O conceito de realidade tem sido debatido ao longo da história pelos melhores pensadores, de Platão e Aristóteles a Kant e Spinoza, entre outros. É uma boa conversa para abstrações filosóficas depois do jantar, mas é também uma saída estratégica para quem não quer topar de frente com um muro de concreto. O mundo real. A realidade é uma e única coisa, o que muda é a leitura que cada um faz dela. Em si mesma, ela é imutável e irredutível, como a verdade e o fato.

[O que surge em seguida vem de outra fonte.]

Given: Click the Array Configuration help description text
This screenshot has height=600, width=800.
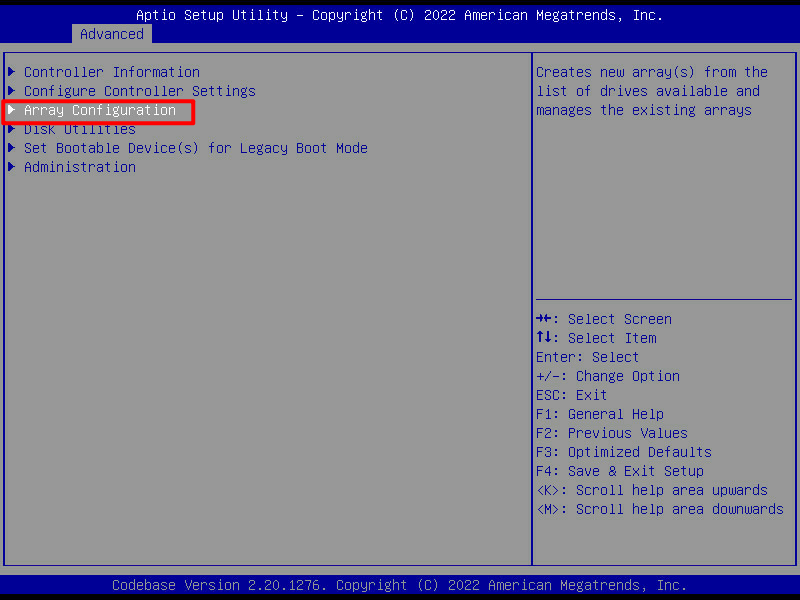Looking at the screenshot, I should (651, 91).
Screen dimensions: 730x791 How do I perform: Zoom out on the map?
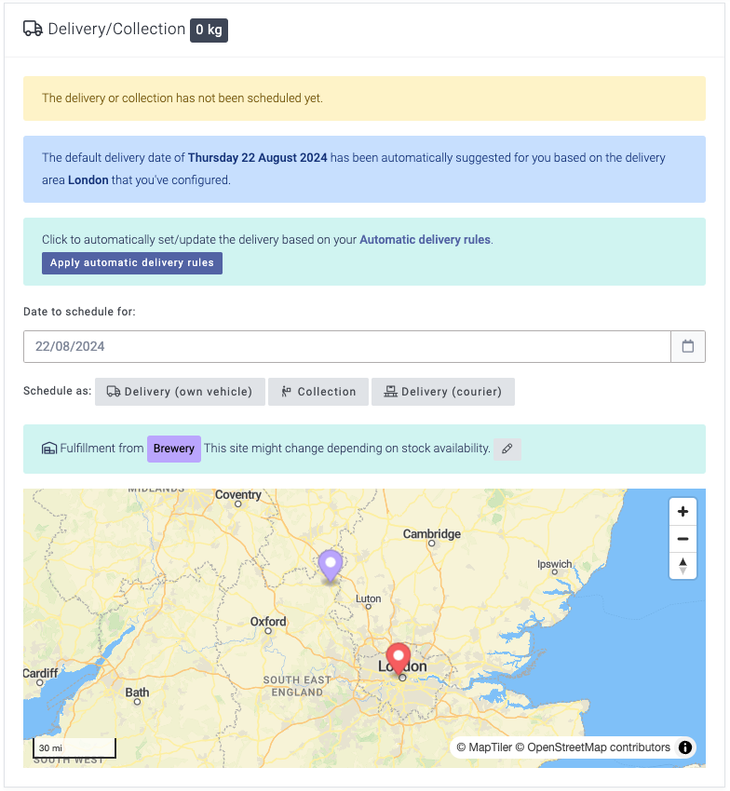point(683,539)
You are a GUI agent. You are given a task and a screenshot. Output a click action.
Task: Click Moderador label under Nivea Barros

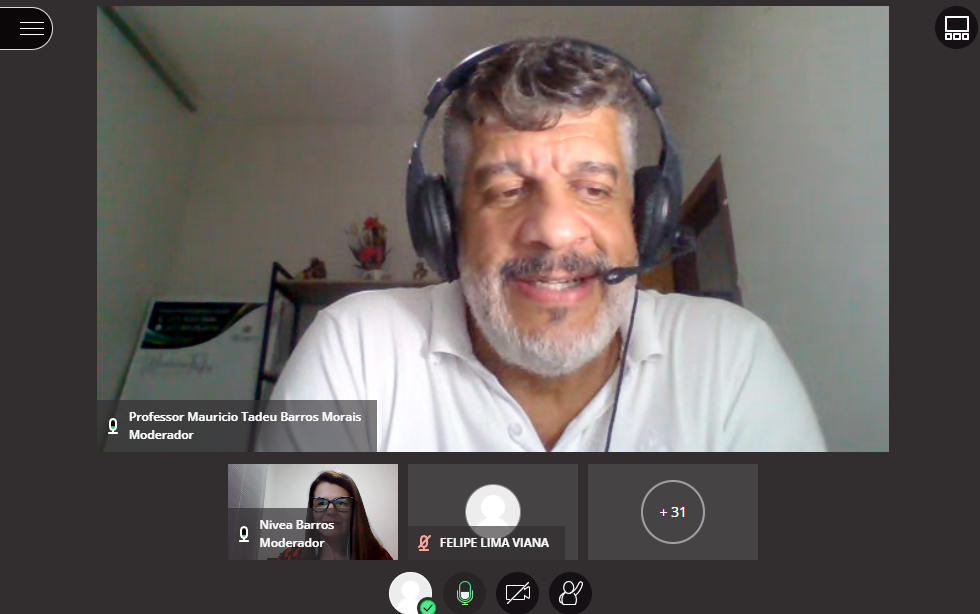[292, 543]
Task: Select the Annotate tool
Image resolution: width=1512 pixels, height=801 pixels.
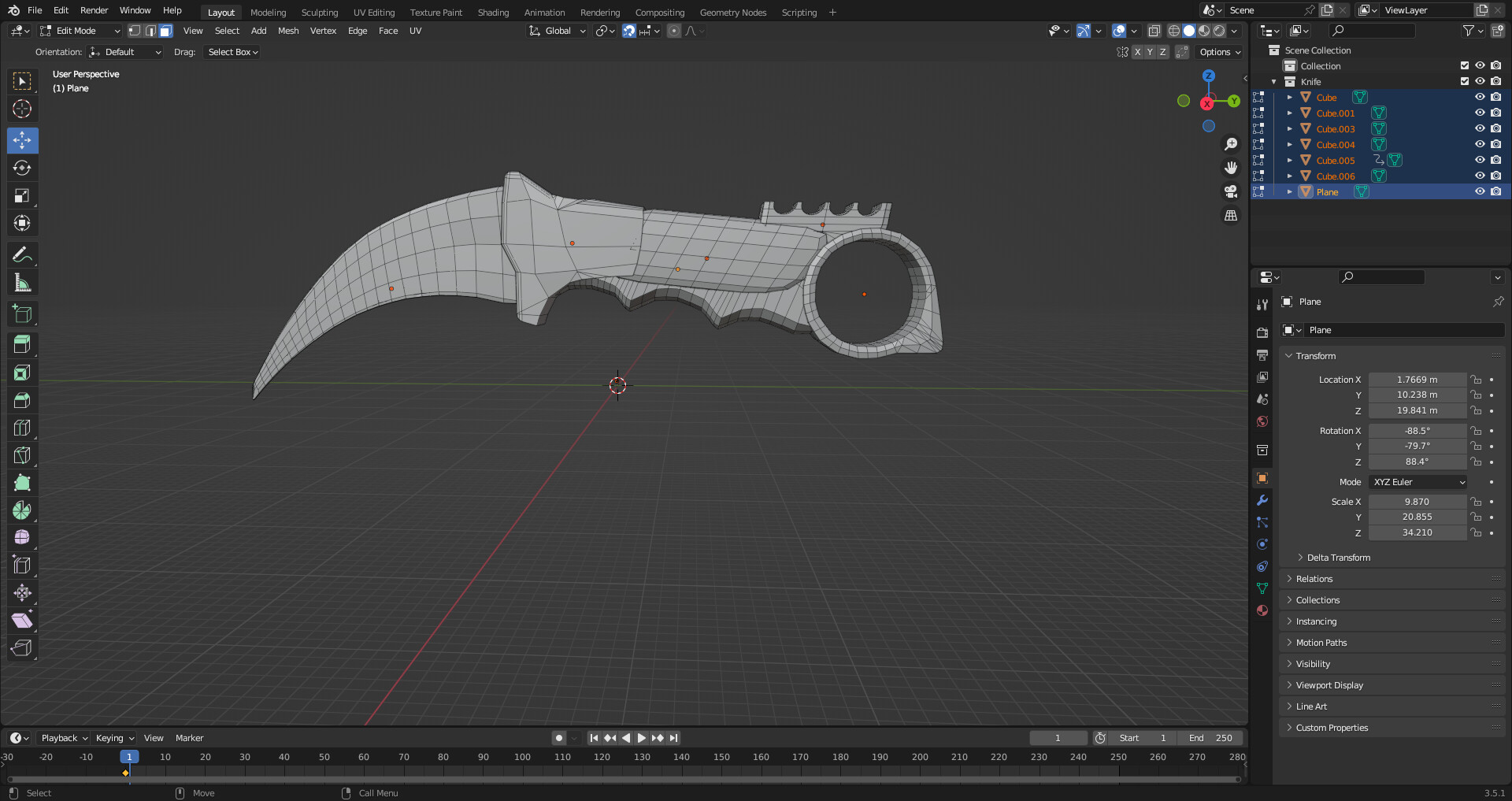Action: point(22,254)
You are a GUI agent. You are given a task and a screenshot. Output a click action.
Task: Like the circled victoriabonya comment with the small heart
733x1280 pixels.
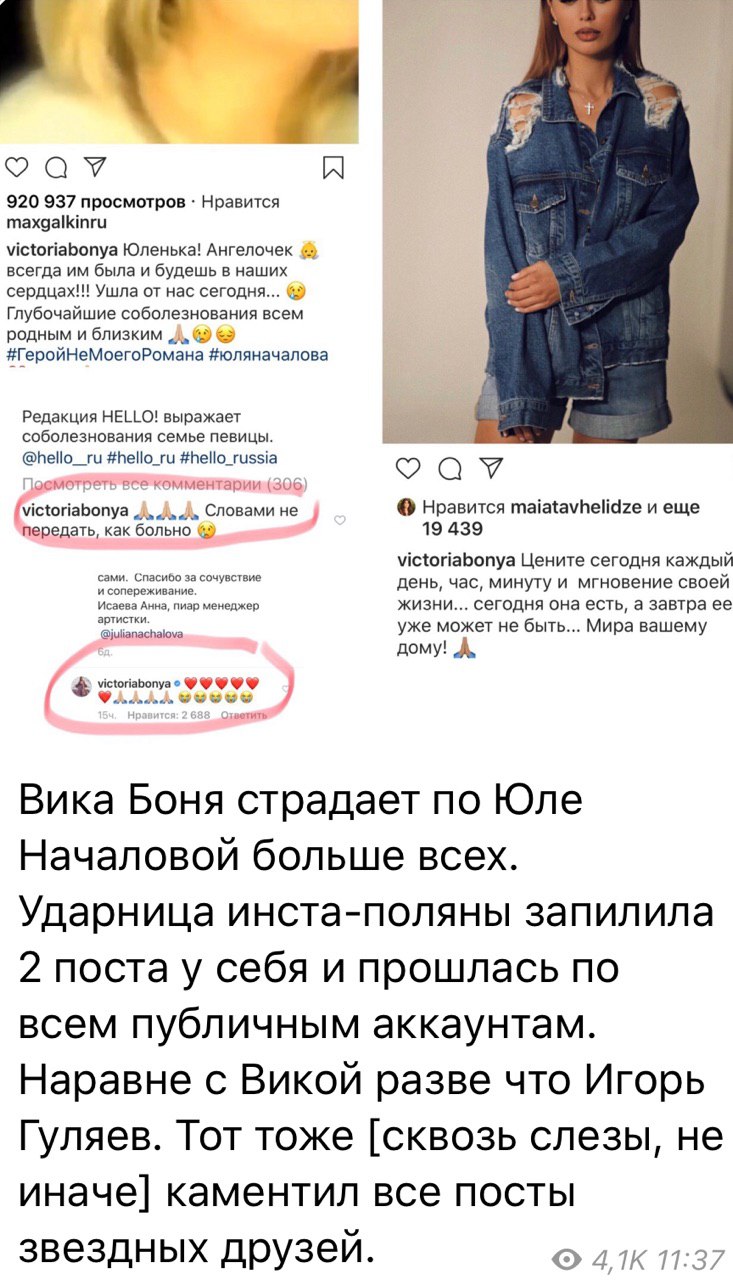point(339,521)
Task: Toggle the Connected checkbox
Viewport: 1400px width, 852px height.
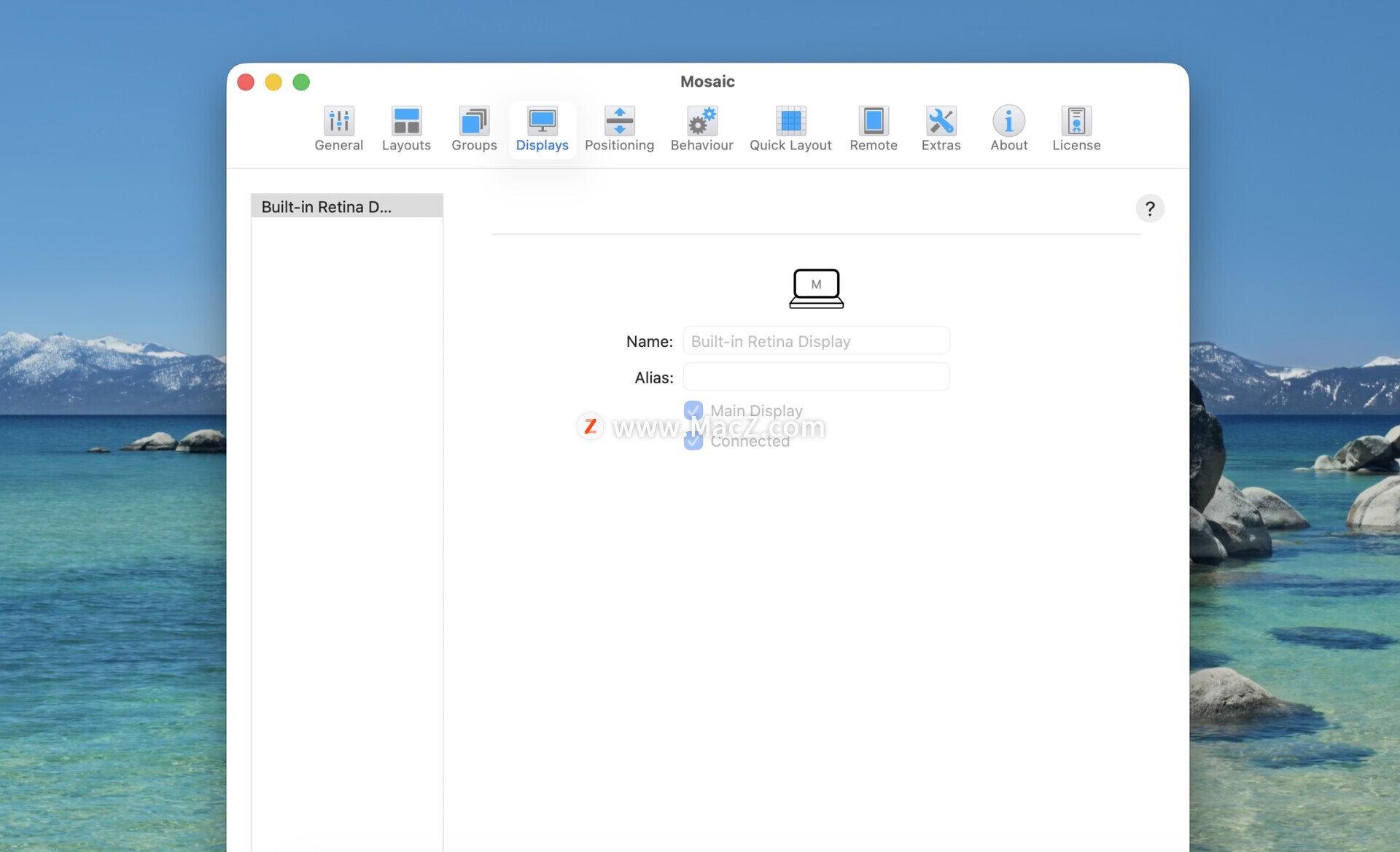Action: (693, 441)
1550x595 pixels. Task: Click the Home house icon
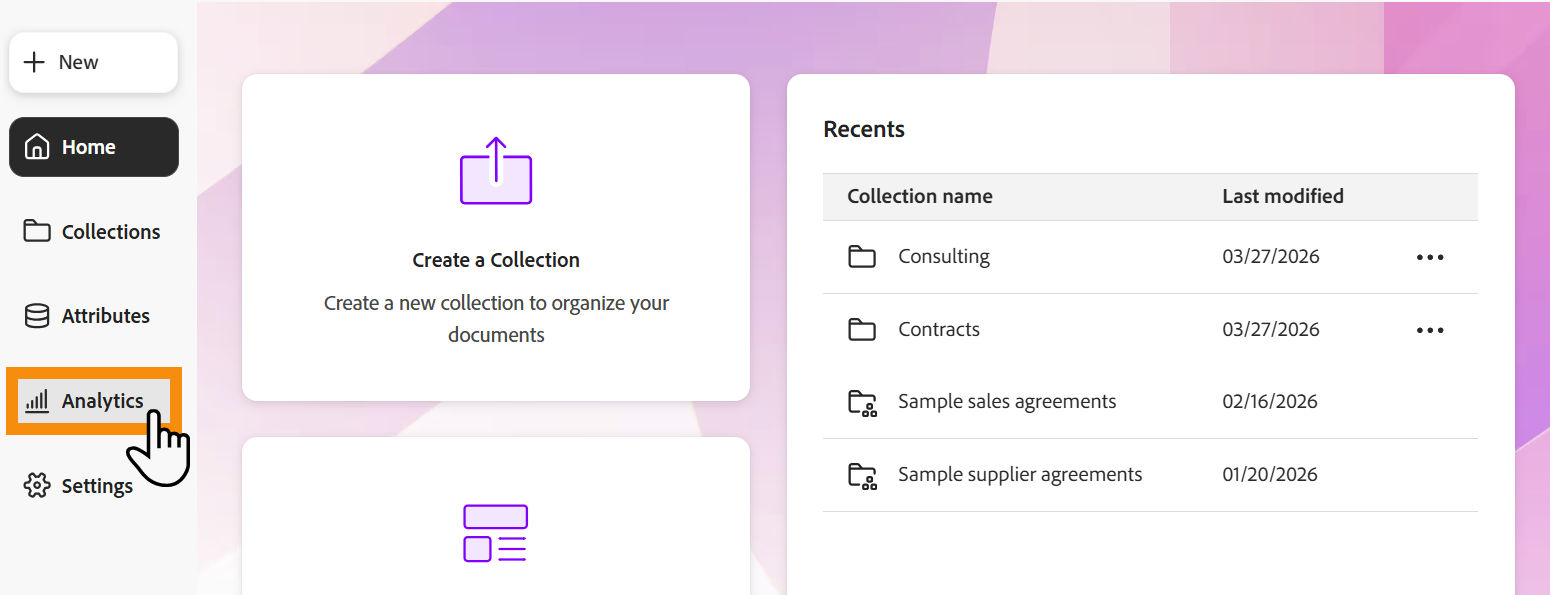[x=37, y=147]
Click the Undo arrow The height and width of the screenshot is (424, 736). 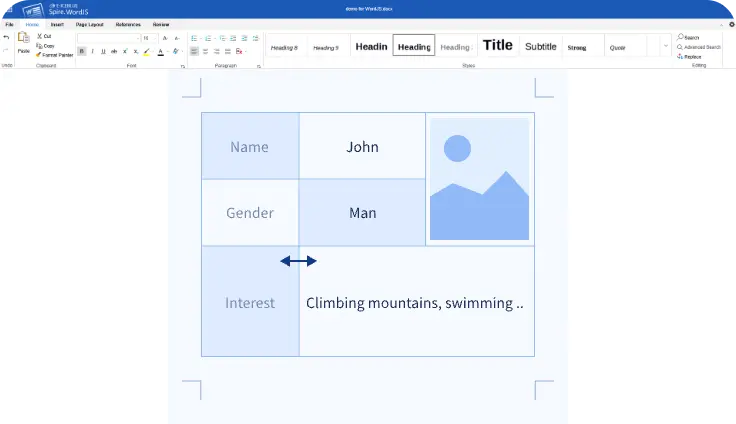6,38
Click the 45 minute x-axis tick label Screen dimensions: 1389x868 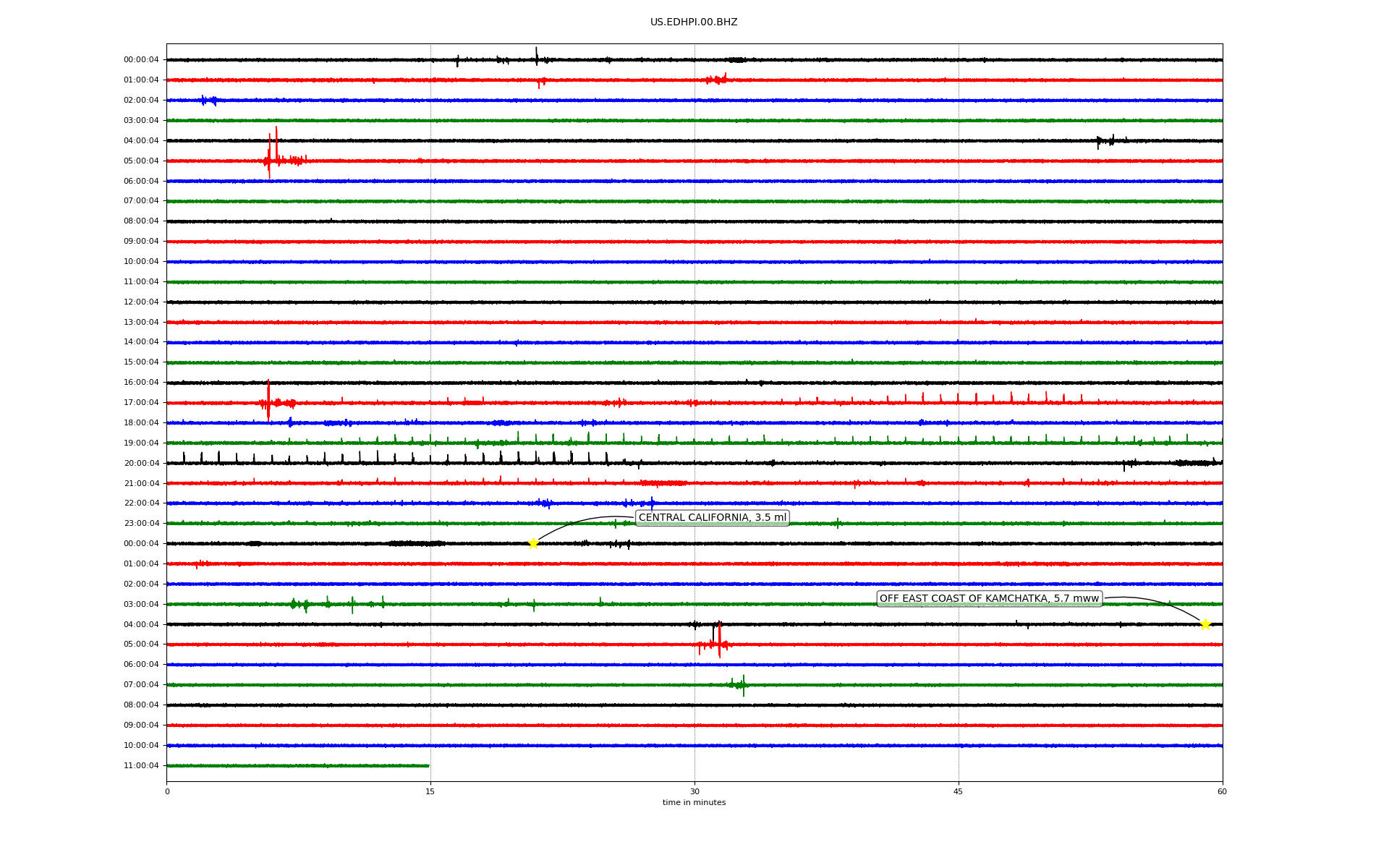(959, 791)
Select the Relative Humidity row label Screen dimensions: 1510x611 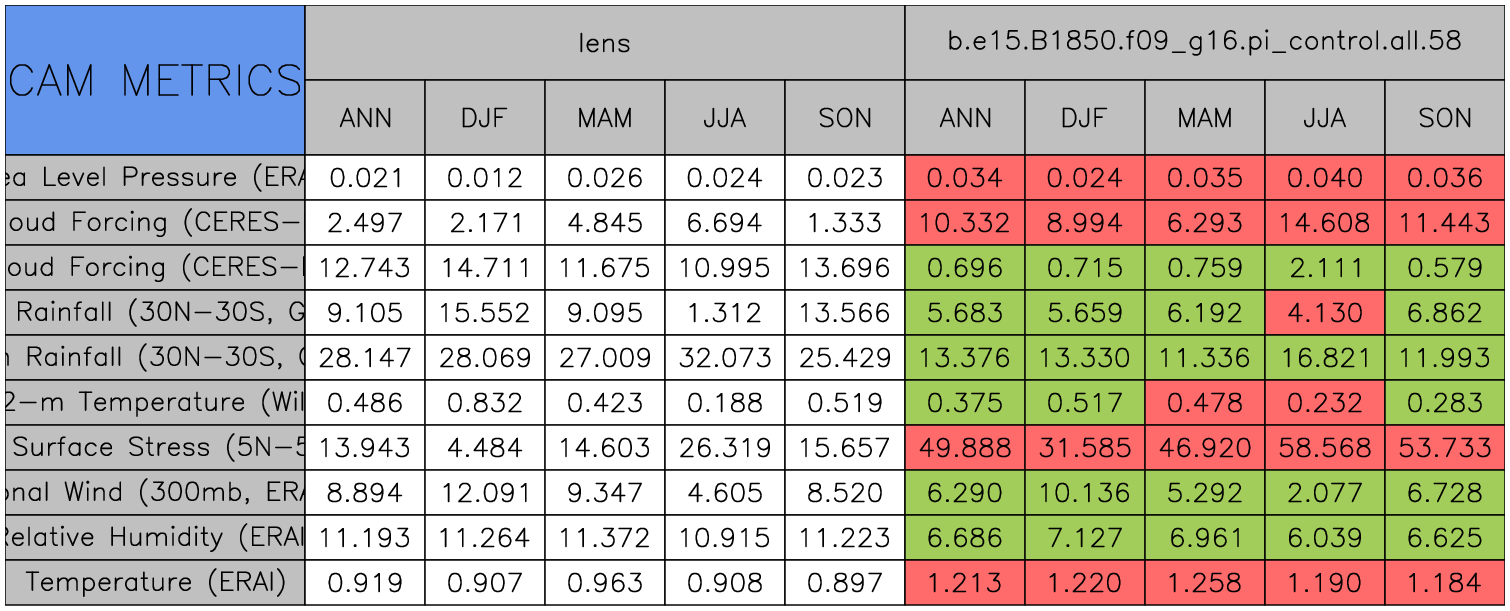(x=155, y=538)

É fundamental o exercício da reflexão livre de conceitos preestabelecidos, e senso crítico apurado diante daquilo que se apresenta aos olhos. Não há fórmula pronta, não basta “virar a chave” e esperar que tudo mude. É um longo e gradual processo de maturação das estruturas cognitivas a que poucos se dispõem, o que não lhes apetece porque a resposta tem que ser rápida. O que há é um árduo sacrifício intelectual para abdicar das conveniências, dos ranços e matrizes ultrapassadas; é, em certo sentido, reaprender a pensar. Há que se ir além do campo de visão microscópico contido nos limites das percepções e expandi-lo ao tamanho e no compasso do mundo. Do mundo real.


Só compreendendo o real é possível compreender o irreal, e o inverso é tão ou mais verdadeiro. A realidade não deve ser interpretada, vertida, retificada, ela é como o tempo, que não encurta nem estica, ele é imperturbável, nós é que o colocamos na métrica aparente. A realidade é como a Verdade da parábola judaica onde, em estado puro, anda nua pela rua, só não a vê quem não quer encará-la. Uma rosa é uma rosa e não importa o que se pense sobre ela, será sempre uma rosa. La rose est sans pourquoi - a rosa não tem porquê (Silesius, poeta, 1624), ela é o que é porque é. Alberto Caiero, ou Fernando Pessoa, propõe a síntese definitiva: A realidade não precisa de mim”.